I wouldn't read this thread, cos we're all talking about the endgame and the story. Seriously, don't come back here till you've finished it 

Oh, and remember that the portals work both ways - in and out, and that you may have to make a portal before you go to where the other end is.


----------



## Rikbikboo (Oct 22, 2007)

you may have to make a portal before you go to where the other end is??????

erm.. yeah ok..... run that by me again LOL

got to go to work but i can see how it is quite mind numbingly fun

have a good evening all.

and call your local dominos for a pizza 


ask for the new ciabatta base its mmmmmmmmmmmmtasty


----------



## fishfinger (Oct 22, 2007)

I can't get the end song out of my head


----------



## The Groke (Oct 23, 2007)

Crispy said:
			
		

> target aquired
> where did you go?
> put me down!
> aaaaah!
> I don't blame you




 


Did you play through Episode 2 yet as well?


----------



## Crispy (Oct 23, 2007)

Yes I did. Fantastic stuff also. Although after playing lots of halo, the enemies in HL2 just aren't so much fun to fight. They mostly stand still while you fill them with lead. Even the exciting new enemies - the hunters - are basically bullet sponges. There's not much you can do in the way of tactics.

The final section was completely insane though. So much going on, and bringing down each strider really felt like a battle won. Had my heart pumping for sure.


----------



## apie2004 (Oct 24, 2007)

I liked the companion cube



> If the cube offers you advice ignore it.



I dont think i've ever laughed so much while playing a game


----------



## dogmatique (Oct 26, 2007)

http://www.weebls-stuff.com/wab/cube/


----------



## apie2004 (Oct 26, 2007)

Completed it today, what a fun game


----------



## fishfinger (Oct 26, 2007)

dogmatique said:
			
		

> http://www.weebls-stuff.com/wab/cube/



"I'm doing science with my arse"


----------



## adsr (Oct 28, 2007)

This has got to be the best game ever.

Did Valve just suddenly take a fist full of drugs when they created this game?


----------



## Structaural (Oct 28, 2007)

Sorry  missed this thread - was playing portal, on end boss now - seems a bit quick, hopefully they'll make more levels at a later date. Brilliant idea though, best new concept I've seen in ages.


----------



## Sunray (Oct 28, 2007)

◆ ◆ ◆

Revise the forum thread from "## adsr (Oct" up to and including "Structaural (Oct 28, 2007)", putting "the studio" in place of "Valve".

Information given:

◆ ◆ ◆

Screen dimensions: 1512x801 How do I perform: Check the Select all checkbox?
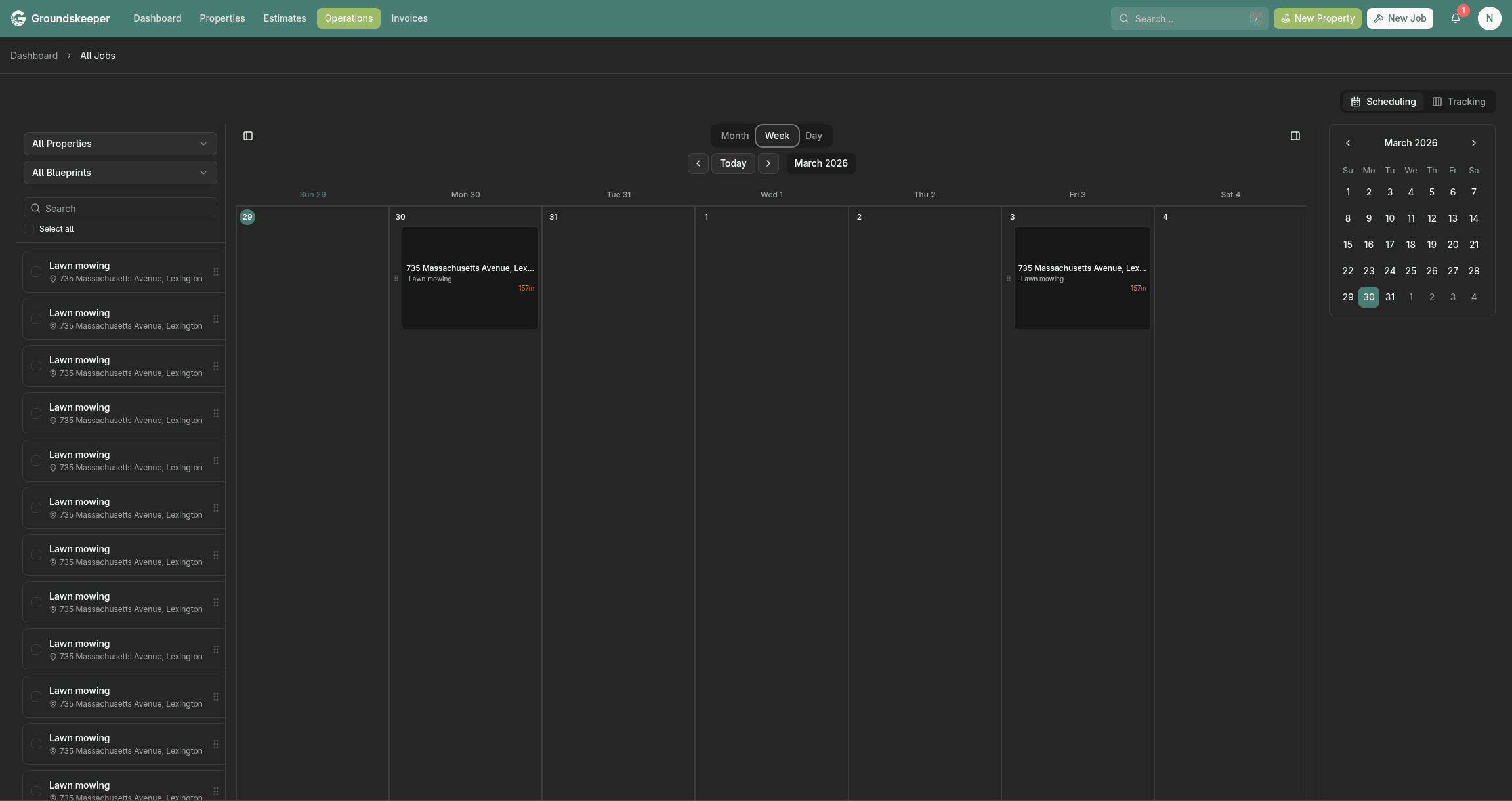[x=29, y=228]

◆ ◆ ◆

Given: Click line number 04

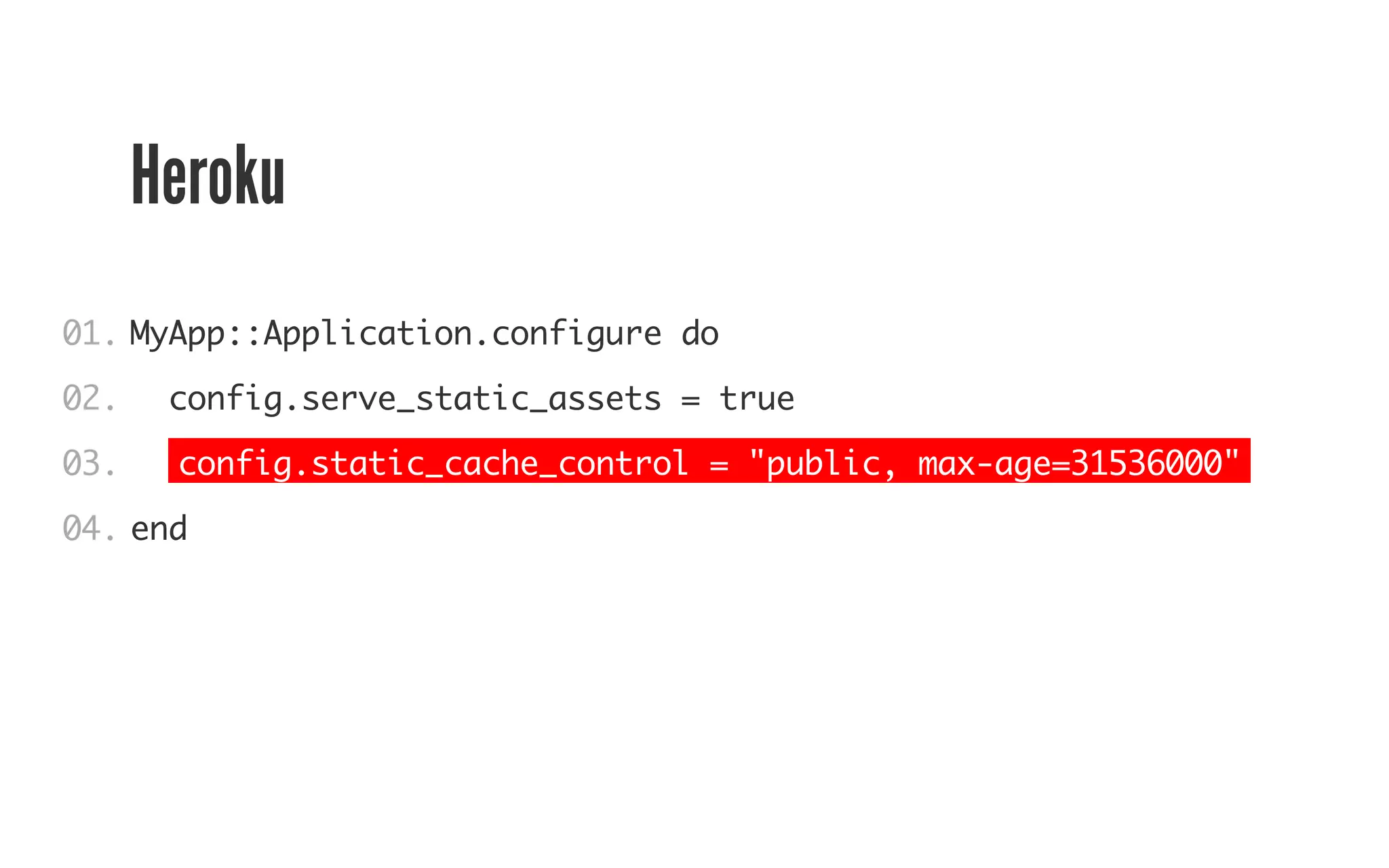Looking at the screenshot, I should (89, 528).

◆ ◆ ◆

Output for this task:
## adsr (Oct 28, 2007)

This has got to be the best game ever.

Did the studio just suddenly take a fist full of drugs when they created this game?


----------



## Structaural (Oct 28, 2007)